Estratto:
Un altro tema che ci tocca direttamente, soprattutto oggi, e che predispone un problema etico è quello riguardante la vaccinazione. Ultimamente la parola vaccino è stata sempre più utilizzata nel mondo politico, medico e sociale ma, soprattutto a causa del problema dell’obbligatorietà, ha interessato anche il mondo della bioetica. Il consenso, l’insicurezza degli effetti di un vaccino predisposto in così poco tempo, e principalmente il problema delle risorse sono stati l’oggetto della fatidica domanda: chi decide? Chi decide infatti a chi poter dare un vaccino? O meglio, a causa del virus, chi deve ricevere un respiratore tra 10 persone malate? Il covid ci ha posto di fronte a nuovi scenari, dove gli aspetti da analizzare sono a dir poco illimitati.
Come abbiamo potuto vedere con l’avvento delle nuove tecnologie, soprattutto in ambito medico, si sono create delle nuove problematiche di fine, inizio e durata della vita, infatti la riflessione bioetica si fonda sulla tensione tra una possibilità tecnica ed una liceità etica. Nonostante vengano sempre considerati temi difficili o non adatti a determinate età, essi ci riguardano, sostanziano la nostra definizione dell’essere al mondo, e in una società democratica come la nostra in cui vige il pluralismo delle idee, è molto utile, anche nell’età scolare adolescenziale, confrontare le nostre opinioni nella comune consapevolezza di quanto sia importante il dialogo interpersonale, in cui il rispetto verso un parere altrui è fondamentale. Ciò che infatti ci possono aiutare a comprendere incontri di questo genere, basati su un dibattito aperto e tollerante, è che dietro ad ogni singola decisione deve esserci un’idea di solidarietà, in quanto, come direbbe Aristotele, l’uomo è un animale sociale, pertanto non è stato creato per vivere separato dagli altri, ma per relazionarsi sempre in un ambiente che permetta la sua stessa autodeterminazione. Per quanto possa sembrare una dimensione distante o poco accessibile, la bioetica fa parte in realtà della nostra esperienza quotidiana: ognuno di noi è tenuto ad avere un pensiero consapevole e responsabile riguardo alla propria vita. Pensiero che dibattiti come quello sopra descritti , e forse anche articoli come il presente, possono favorire e promuovere. In questo almeno noi crediamo.

Dati di partenza:

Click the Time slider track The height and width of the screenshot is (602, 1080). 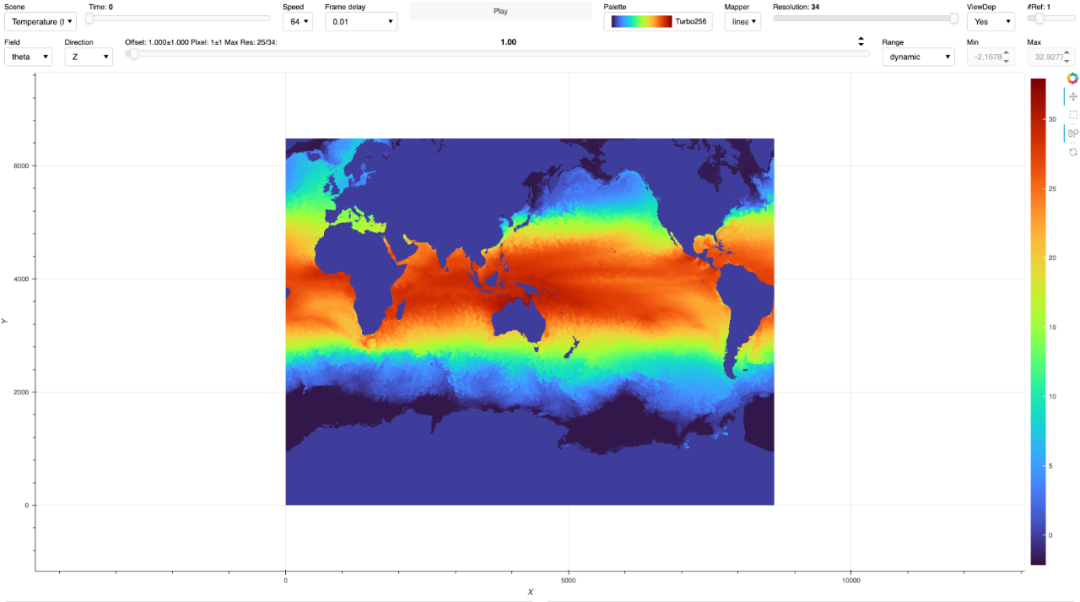point(180,19)
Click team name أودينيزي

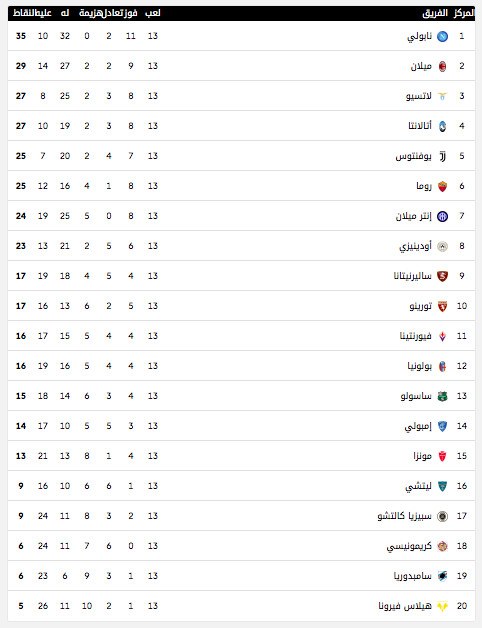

Obiettivo dell'esercizio: Per favore, trascrivi dall'estratto sulla bioetica il brano che parte dalle parole "Un altro tema" e si ferma dopo "dir poco illimitati.".

Soluzione dell'esercizio:
Un altro tema che ci tocca direttamente, soprattutto oggi, e che predispone un problema etico è quello riguardante la vaccinazione. Ultimamente la parola vaccino è stata sempre più utilizzata nel mondo politico, medico e sociale ma, soprattutto a causa del problema dell’obbligatorietà, ha interessato anche il mondo della bioetica. Il consenso, l’insicurezza degli effetti di un vaccino predisposto in così poco tempo, e principalmente il problema delle risorse sono stati l’oggetto della fatidica domanda: chi decide? Chi decide infatti a chi poter dare un vaccino? O meglio, a causa del virus, chi deve ricevere un respiratore tra 10 persone malate? Il covid ci ha posto di fronte a nuovi scenari, dove gli aspetti da analizzare sono a dir poco illimitati.